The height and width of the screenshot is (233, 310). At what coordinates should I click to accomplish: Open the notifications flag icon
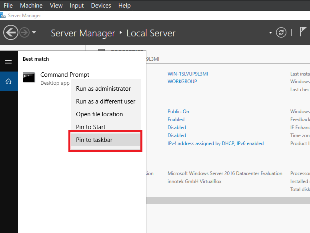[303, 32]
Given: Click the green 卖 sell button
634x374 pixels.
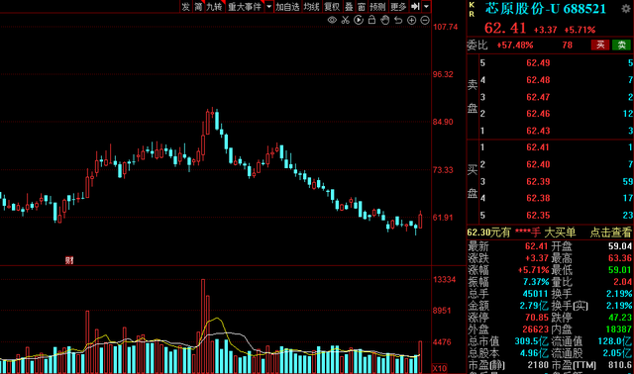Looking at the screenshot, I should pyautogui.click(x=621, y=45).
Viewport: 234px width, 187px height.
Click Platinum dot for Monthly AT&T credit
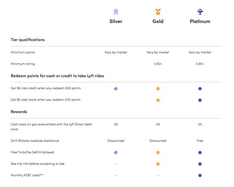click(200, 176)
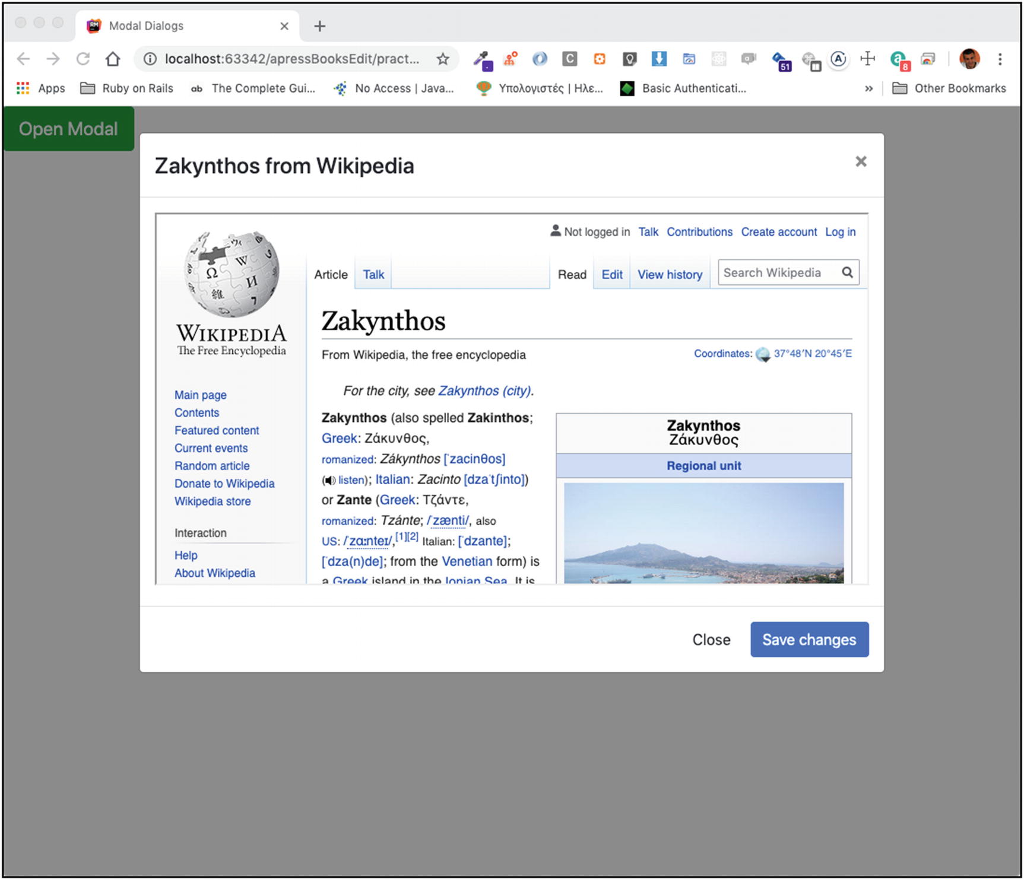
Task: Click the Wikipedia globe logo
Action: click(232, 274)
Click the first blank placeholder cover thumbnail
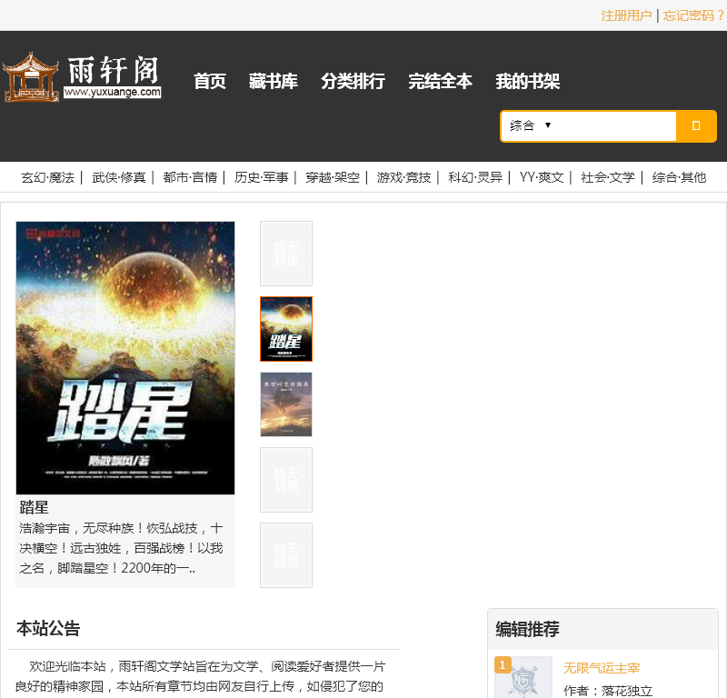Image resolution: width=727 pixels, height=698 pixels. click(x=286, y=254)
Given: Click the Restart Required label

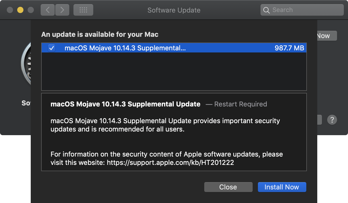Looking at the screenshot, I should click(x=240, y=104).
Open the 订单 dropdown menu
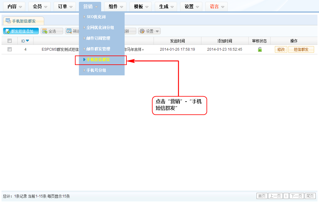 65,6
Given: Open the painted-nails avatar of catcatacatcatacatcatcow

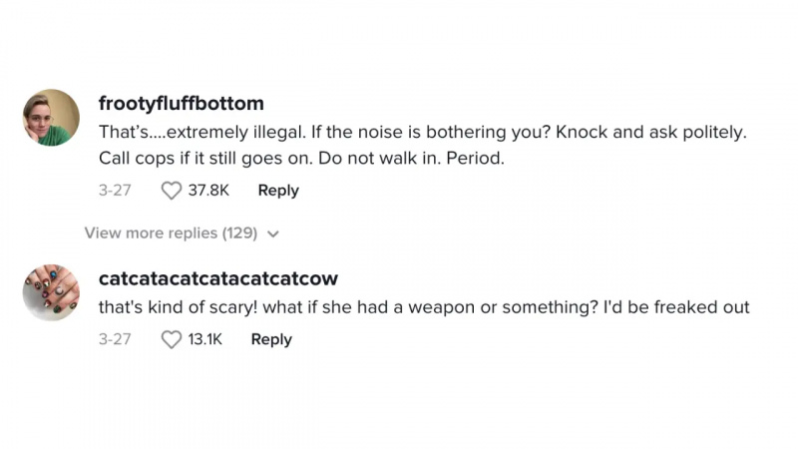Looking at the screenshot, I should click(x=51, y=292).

Your goal – The material above should be printed again exactly, with each picture left out.

Reply –
The height and width of the screenshot is (233, 310). At what coordinates should I click to accomplish: Open the notifications flag icon
[303, 32]
Given: Click the green 卖 sell button
634x374 pixels.
Looking at the screenshot, I should pyautogui.click(x=621, y=45).
Viewport: 234px width, 187px height.
Click Platinum dot for Monthly AT&T credit
click(200, 176)
Task: Click the Wikipedia globe logo
Action: click(232, 274)
Click the first blank placeholder cover thumbnail
Image resolution: width=727 pixels, height=698 pixels. click(x=286, y=254)
Given: Click the Restart Required label

Looking at the screenshot, I should click(x=240, y=104).
Open the 订单 dropdown menu
 65,6
Given: Open the painted-nails avatar of catcatacatcatacatcatcow

Looking at the screenshot, I should click(x=51, y=292).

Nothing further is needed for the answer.